Running the latter expression is fine, since it just returns an Int:

runST(new Forall[A] { def apply[A] = e2 })

But running the former fails at compile-time because it exposes a mutable reference. Or rather, because when the compiler tries to unify with our existential type, it’s out of scope:

runST(new Forall[({type λ[S] = ST[S, STRef[S, Int]]})#λ] { def apply[A] = e1 })

found   : scalaz.Forall[[S(in type λ)]scalaz.ST[S(in type λ),scalaz.STRef[S(in type λ),Int]]]
required: scalaz.Forall[[S(in type λ)]scalaz.ST[S(in type λ),scalaz.STRef[_ >: (some other)S(in type λ) with (some other)S(in type λ), Int]]]

What are the practical implications of this kind of compile-time checking? I will just quote Peyton-Jones and Launchbury:

It is possible to encapsulate stateful computations so that they appear to the rest of the program as pure (stateless) functions which are guaranteed by the type system to have no interactions whatever with other computations, whether stateful or otherwise (except via the values of arguments and results, of course).

Complete safety is maintained by this encapsulation. A program may contain an arbitrary number of stateful sub-computations, each simultaneously active, without concern that a mutable object from one might be mutated by another.

This can be taken much further than these simple examples.
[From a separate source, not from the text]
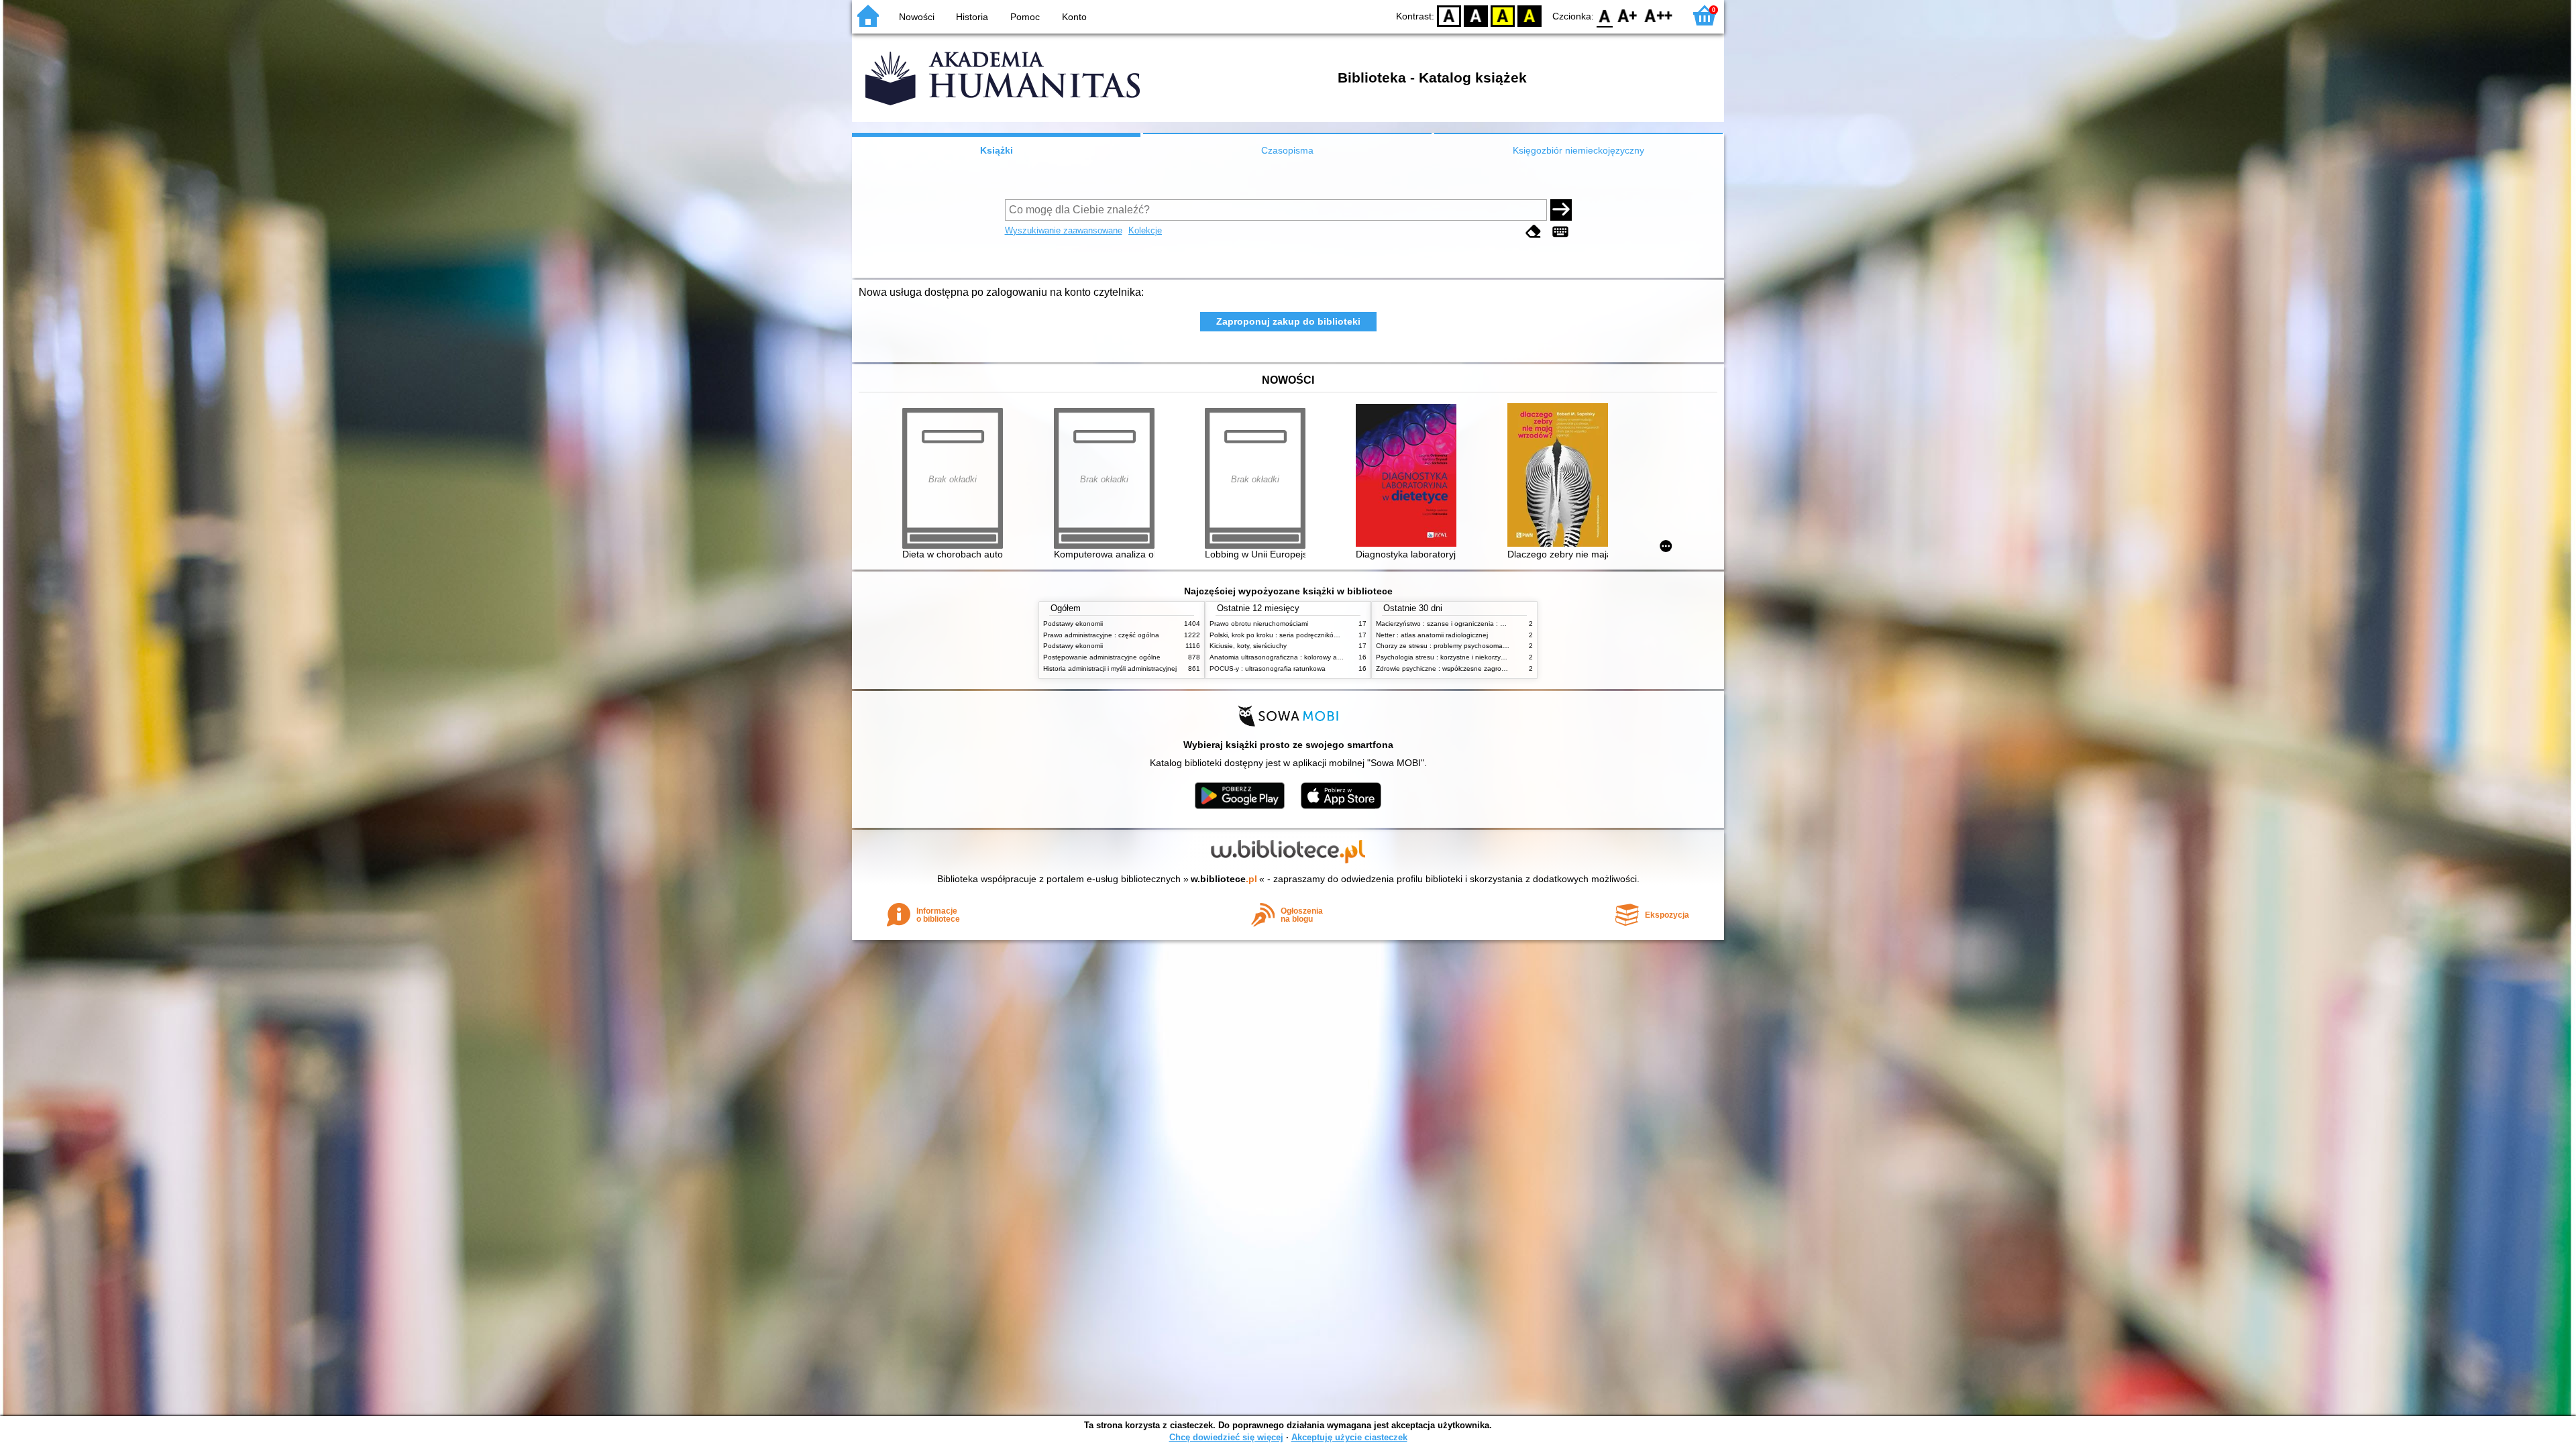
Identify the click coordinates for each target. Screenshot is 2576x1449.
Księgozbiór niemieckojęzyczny (1578, 150)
In Scalaz, we have STArrays, which are purely functional mutable arrays. There’s an example of a pure binsort which uses a mutable array for sorting.

This technique can be extrapolated to implement Monadic Regions (currently underway for Scalaz), which allows compile-time tracking of not just mutable arrays and references, but file handles, database connections, and any other resource we care to track.

What we have here then is essentially the beginnings of an effect system for Scala. This allows us to compose programs from referentially transparent components which are internally implemented with mutation and effects, while those effects are guaranteed by the type system to be transparent to the rest of the program.